Excavations at the Tell Fecheriye/Syria – Exhibition
About the project

For a short-term exhibition project in December 2011, we were asked by Prof. Dominik Bonatz to create an exhibition about the ongoing archaeological excavation at Tell Fecheriye in Syria, aimed at a wide, general audience.

Since the exhibition took place in a Globetrotter store in Berlin, the challenge was to find an easily accessible way to present this rather specific topic to a very mixed audience, consisting predominantly of families with children.
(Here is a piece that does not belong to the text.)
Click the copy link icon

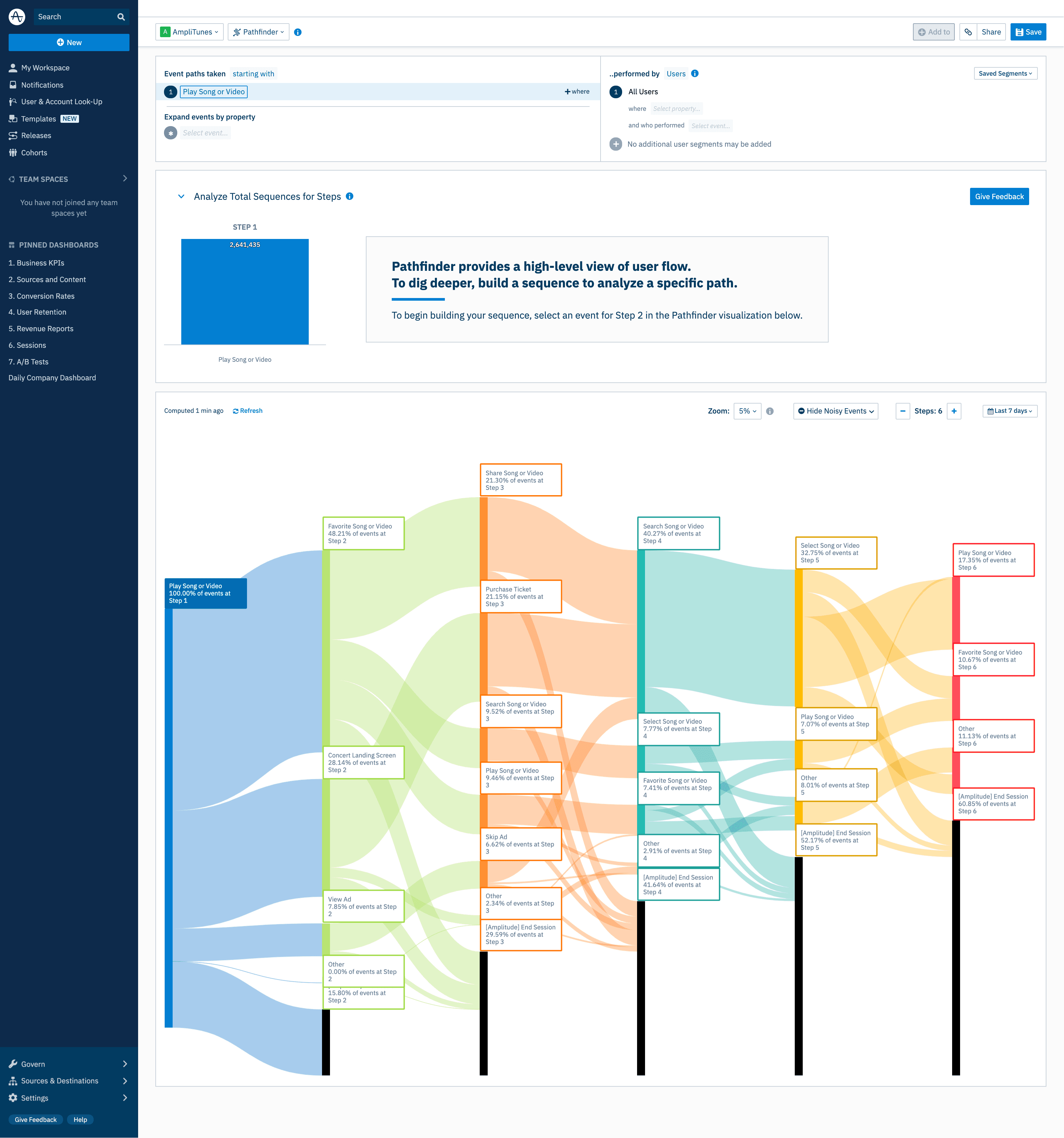pyautogui.click(x=968, y=32)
We therefore decided to not only present scientific information, but an entire archaeological experience; we designed and constructed a life-sized, accessible excavation trench that visitors could enter to learn about stratigraphy, while for children, we created a colourful illustration that showed the many different tasks performed during an excavation. Additionally, some great prizes awaited the winners of an archaeological quiz game for kids.

The exhibition was complemented by photographs taken by Maximilian Leitenbauer, a young photographer, who accompanied the excavation team to Syria and documented the living conditions of the Syrian excavation workers on-site.

Visitors who wanted to learn more about the excavation project, or who wished to contact the project’s website could do so by studying the accompanying information material. The exhibition architecture was constructed as a modular system so that it could be easily stored and re-erected at a different location.

Literature
Bonatz, D. in print: Tell Fekheriye in the Late Bronze Age. Archaeological investigations into the structures of political governance in the Upper Mesopotamian Piedmont.

Project
Concept development and design, graphic design of accompanying print media, supervision of implementation
Client
Prof. Dominik Bonatz, Institute for Near Eastern Archaeology, Freie Universität Berlin, Germany
Status
Completed in 2011
The exhibition’s title display.
The large information displays offer insight into the excavation itself and its scientific background, as well as an archaeologist’s daily routine.
3D construction model of the life-sized, accessible excavation trench.
This illustration was created for the younger audience. It shows the many different tasks that are performed during an excavation.